Certain VR games offer players a magically new way of thinking and are more concerned with concept that completion. A Fisherman’s Tale is a new indie VR title with a magnificent recursive concept at its core, offering a mind-expanding but lyrically quaint and approachable interactive fable that seems mechanically daunting at first, but never fully delivers on its promise. It’s well worth checking out, especially at a discount, but feels lacking in content and diversity of activity.
You start the game by waking up and brushing your teeth, observing the nice little virtual lighthouse cabin around you. As with most any VR game, the player’s hands are separated from their body, which amounts to little more than a bust like torso and an angular bearded face. Interestingly, this isn’t due to a pared-down sense of detail in the character design — you actually play a lighthouse keeper puppet in a model of a lighthouse cabin. Except, well, in the center of your room is another model, with its own puppet, while you yourself are in a model, with an exponentially larger puppet looming overhead, all of whom move simultaneously.
This reveal — and it’s sadly unfeasible to discuss the game without spoiling it, though there are a few more gasp-inducing instances beyond it as well — is enthusiastically strange and wonderful. Using it as basis, A Fisherman’s Tale sets about crafting some ingenious puzzles around object manipulation in and out of the model. There’s also plenty of time to simply play and goof around in there, like dropping an object into the space to make a massive version hit the floor right next to you, or throwing something up in the air and staring at the recursive mirror world cascade above you in response.
Unfortunately, the game has some very noticeable control problems, at least in its incarnation on PlayStation VR. There’s no proper mechanic for ducking down, a common VR issue, which the game corrects somewhat by letting players extend their graspable hands out then retract them with a single button, turning them into a kind of quickfire toy claw machine. While this is decent in theory, it’s highly spotty during play, and objects trigger plenty of wonky collisions as a result. The game then corrects this chaos by returning objects back to their previous location after a set amount of time has passed...which also isn’t something you’ll always want to happen. One of the very first tasks you’re given is to fill a stove with a log, which actually might take longer than some actual puzzles in the later game.
Speaking of that later game, the entirety of A Fisherman’s Tale can be completed up in two hours or less. For most non-VR titles, this would inspire pitchfork-waving, but it’s a reasonable length to be strapped into a sensory-depriving helmet. Still, of the game’s six chapters (two of which are extremely short, the Prologue and the Epilogue), there tend to be very few puzzles to sort through. Breeze through a few of them, and you’ll find that you’re unintentionally speedrunning this content, though there’s probably one or two that may take longer. Some solutions are so outlandishly simple, or have absolutely nothing to do with the brilliant recursion mechanics, that they feel like tacked-on busywork which fails to make use of the game’s reason for existing in the first place.
Beyond the activities available, there’s also a kind of ongoing narrative that churns along as you merrily teleport through each small level area. The voice actor speaking those lines is quite good, but he’s also responsible for almost every voiced character (or characterization) in the game, which lends it a clearly intentional storybook feel. If you don’t particularly like that performance — and it’s excessively precious and saccharine, on the level of the narrator in Amelie — you’ll tire of his constant musings. Here’s a quick tip: if you’d prefer to hear him less often, just go ahead and turn off hints in the options menu.

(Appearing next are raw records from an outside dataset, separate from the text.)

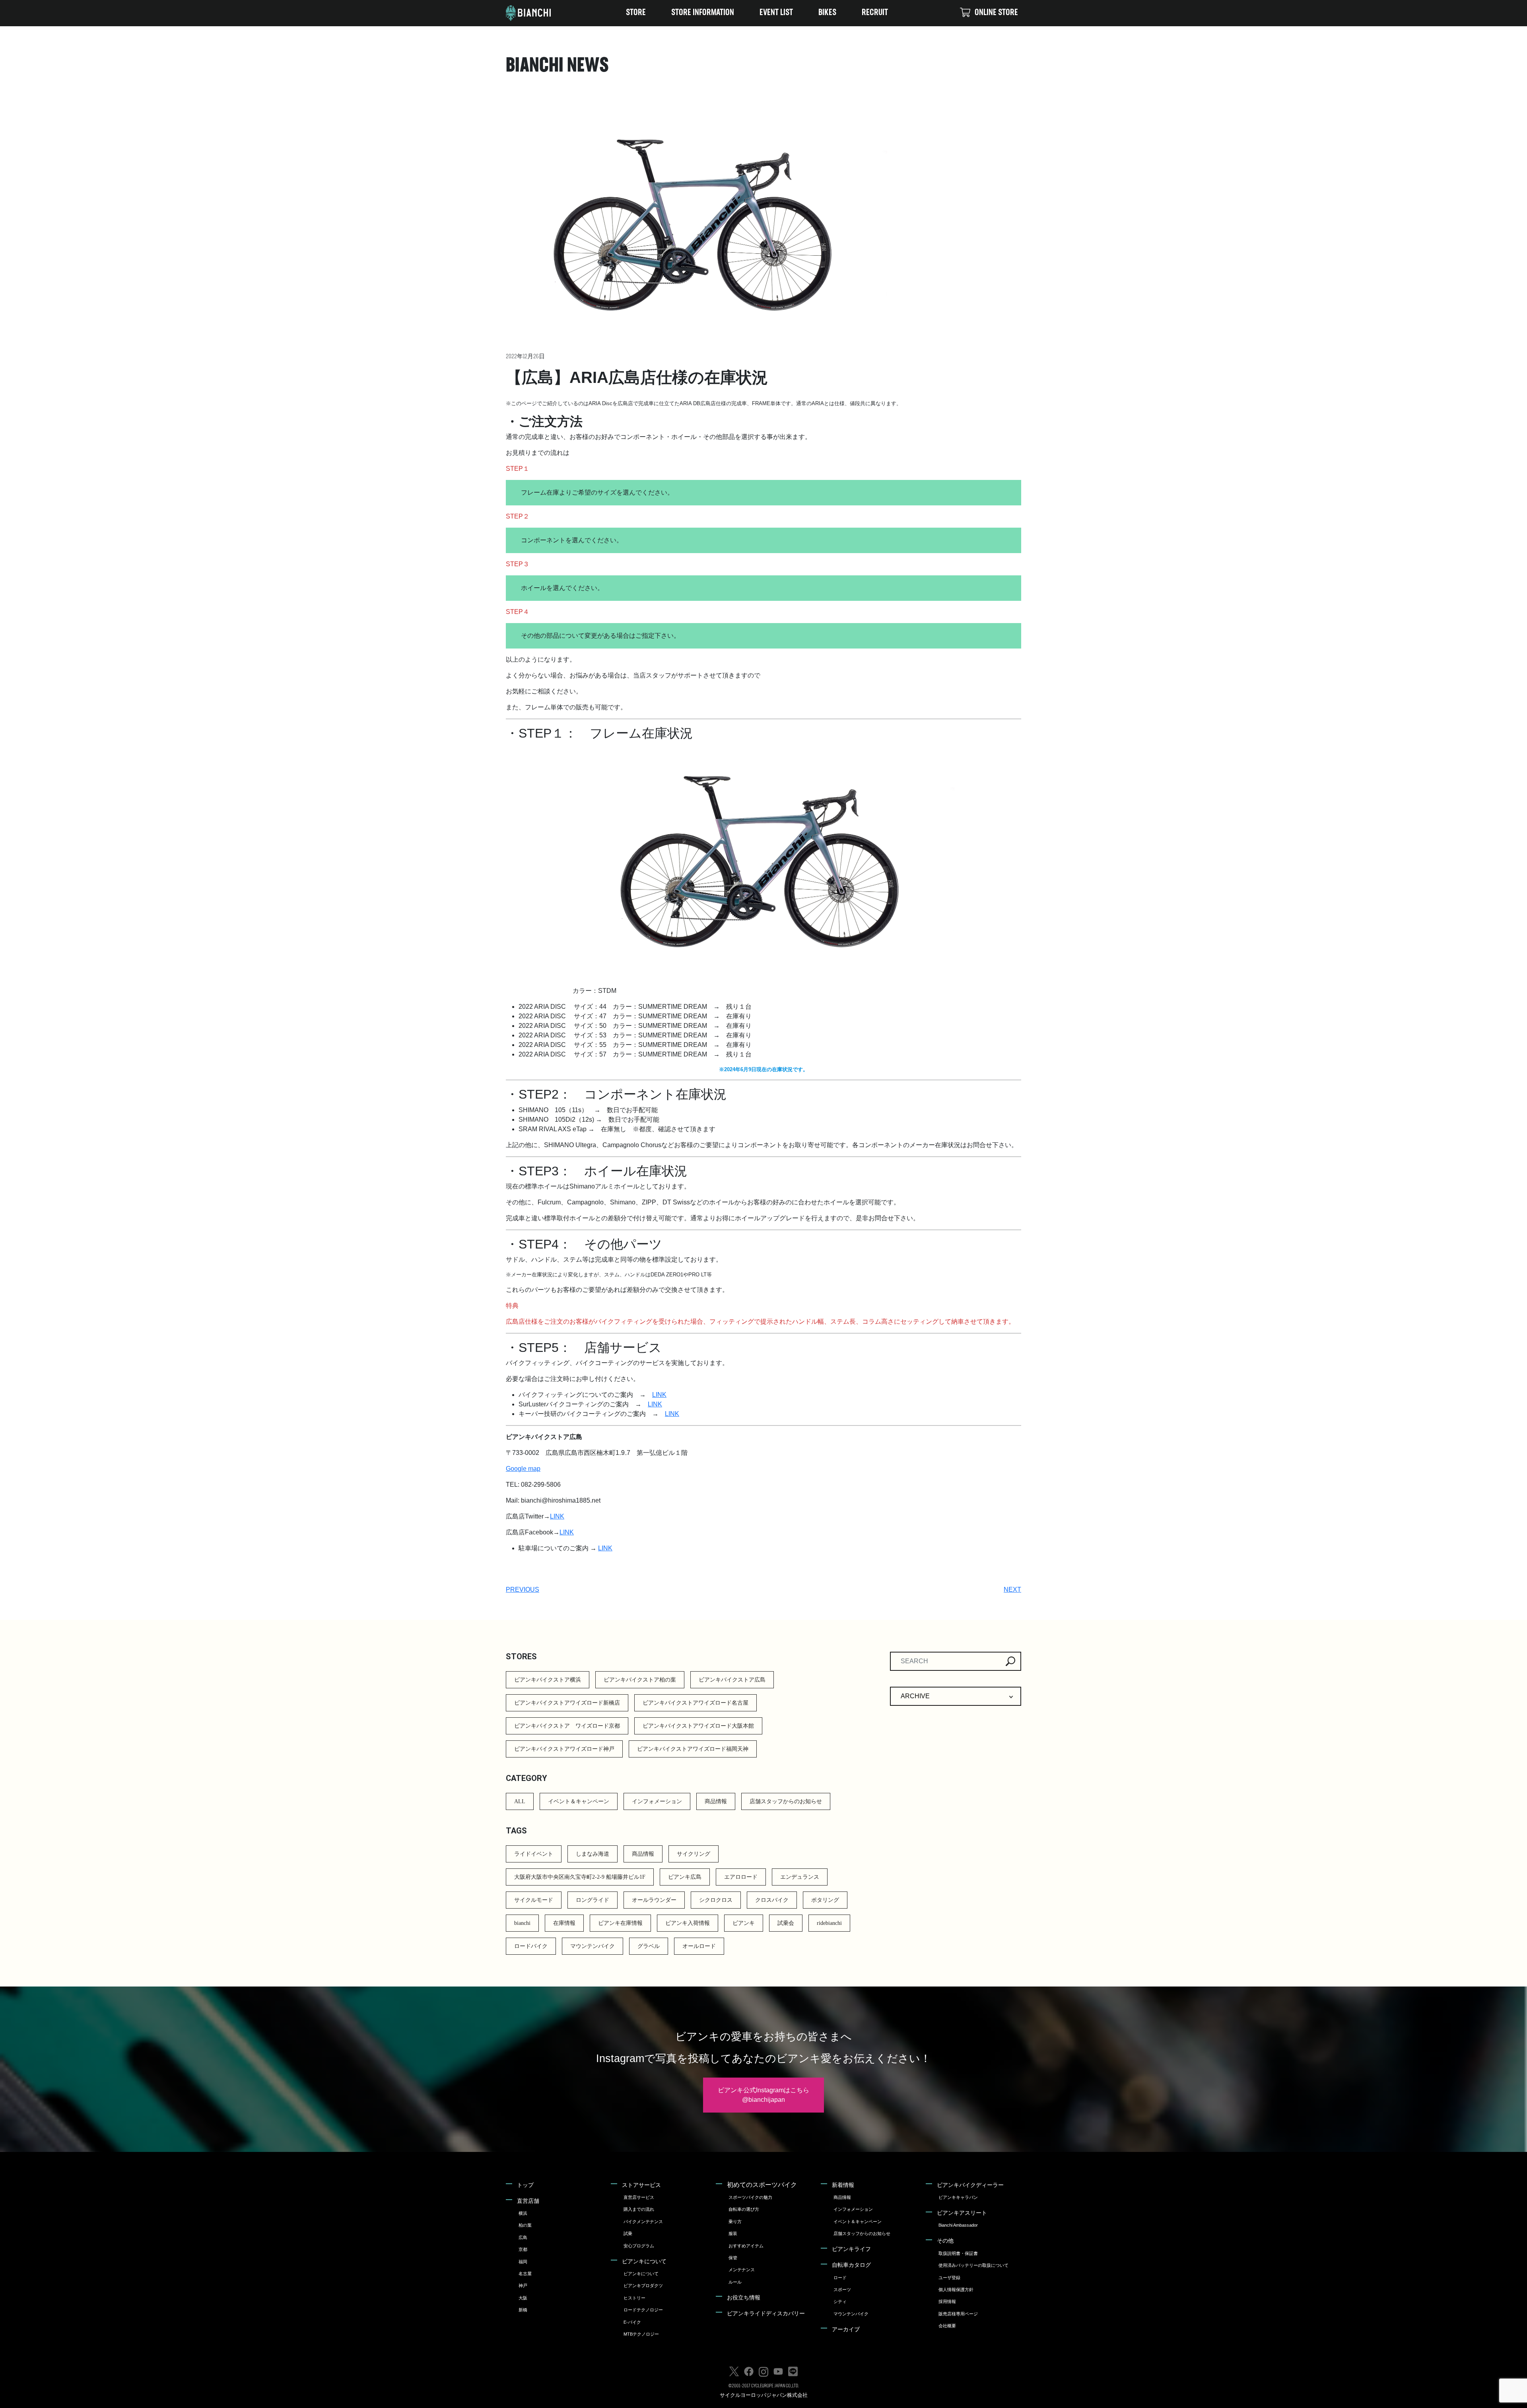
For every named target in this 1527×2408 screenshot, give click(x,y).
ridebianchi (829, 1923)
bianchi (522, 1923)
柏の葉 (525, 2225)
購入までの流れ (639, 2209)
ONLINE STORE (996, 12)
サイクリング (693, 1854)
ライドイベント (533, 1854)
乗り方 (735, 2221)
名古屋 (525, 2273)
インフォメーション (657, 1801)
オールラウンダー (654, 1900)
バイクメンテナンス (643, 2221)
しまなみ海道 (592, 1854)
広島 (523, 2237)
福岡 (523, 2261)
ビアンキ (743, 1923)
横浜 (523, 2213)
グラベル (648, 1946)
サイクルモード (533, 1900)
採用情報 (947, 2301)
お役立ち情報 (743, 2297)
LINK (659, 1394)
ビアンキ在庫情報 (620, 1923)
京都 (523, 2249)
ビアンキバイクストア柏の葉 (640, 1680)
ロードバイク (531, 1946)
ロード (840, 2277)
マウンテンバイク (592, 1946)
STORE (636, 12)
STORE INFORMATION (702, 12)
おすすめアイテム (746, 2245)
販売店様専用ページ (958, 2313)
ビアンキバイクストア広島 (732, 1680)
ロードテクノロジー (643, 2309)
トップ (525, 2185)
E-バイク (632, 2322)
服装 (733, 2233)
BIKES (827, 12)
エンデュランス (799, 1877)
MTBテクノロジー (641, 2334)
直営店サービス (639, 2197)
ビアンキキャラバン (958, 2197)
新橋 (523, 2309)
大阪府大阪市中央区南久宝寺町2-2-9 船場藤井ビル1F (579, 1877)
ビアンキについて (644, 2261)
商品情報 (716, 1801)
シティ (840, 2301)
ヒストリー (634, 2297)
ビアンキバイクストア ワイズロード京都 (567, 1726)
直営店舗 (528, 2201)
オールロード (699, 1946)
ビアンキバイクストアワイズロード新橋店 (567, 1703)
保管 (733, 2257)
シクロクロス (715, 1900)
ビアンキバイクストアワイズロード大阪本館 (698, 1726)
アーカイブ (846, 2329)
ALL (519, 1801)
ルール (735, 2282)
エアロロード (741, 1877)
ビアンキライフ (851, 2249)
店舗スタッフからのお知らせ (786, 1801)
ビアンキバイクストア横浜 (547, 1680)
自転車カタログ (851, 2265)
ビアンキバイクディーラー (970, 2185)
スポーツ (842, 2289)
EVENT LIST (776, 12)
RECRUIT (875, 12)
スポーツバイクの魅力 (750, 2197)
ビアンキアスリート (962, 2213)
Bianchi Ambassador (958, 2225)
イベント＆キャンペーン (578, 1801)
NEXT (1012, 1589)
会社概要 (947, 2325)
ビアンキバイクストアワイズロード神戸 (564, 1749)
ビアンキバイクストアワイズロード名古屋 (695, 1703)
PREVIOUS (522, 1589)
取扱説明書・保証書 (958, 2253)
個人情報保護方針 (955, 2289)
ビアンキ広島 (684, 1877)
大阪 (523, 2297)
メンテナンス (742, 2269)
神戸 (523, 2285)
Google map (523, 1468)
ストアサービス (641, 2185)
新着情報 (843, 2185)
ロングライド (592, 1900)
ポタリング (825, 1900)
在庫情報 (564, 1923)
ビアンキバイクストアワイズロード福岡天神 (692, 1749)
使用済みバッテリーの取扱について (973, 2265)
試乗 (628, 2233)
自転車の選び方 (744, 2209)
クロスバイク (772, 1900)
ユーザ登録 (949, 2277)
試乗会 (785, 1923)
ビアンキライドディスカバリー (766, 2313)
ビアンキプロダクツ (643, 2285)
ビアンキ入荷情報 (687, 1923)
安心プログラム (639, 2245)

It remains a sincere performance, though, and the story is somewhat interesting, but fails to reach the complex wonder of the central mechanics in the game. Sadly, so does the game around it, and while the noteworthy puzzles are absolutely genius-level, the standards of the rest give the procession of events a weightless quality. There are a few characters to encounter, some terrific visual moments, and then the game’s completely done. In terms of value, it could provide a lot more, and never reaches the narrative heights of a storytelling-focused game like Déraciné or the satisfyingly physical puzzle clockworks in Transpose, two slightly more expensive games on PS VR that feel exponentially richer in content. For example, there’s a pearl-finding mini-game that’s never really explained at all, and has no bearing on the story or gameplay whatsoever, merely existing as a bauble to be thoughtlessly picked up by trophy hunters.
As a VR toy, it’s surprising what A Fisherman’s Tale allows players to do, and it’s entirely possible that the majority of a playthrough will consist of simply experimenting with its physics and rules. That certainly counts for something, but the fantastic concept deserves much more than the game ultimately provides. As a module for showing off your PlayStation VR’s wonders to family and friends, even non-gamers, it makes a fine choice, but players whose imaginations will be rightfully lured and sparked by its dollhouses-within-dollhouses routine will feel shorted by the time the credits roll.
A Fisherman’s Tale is out now for the Oculus Rift, HTC Vive, and PlayStation VR. A digital copy for PlayStation VR was provided to Screen Rant for purposes of review.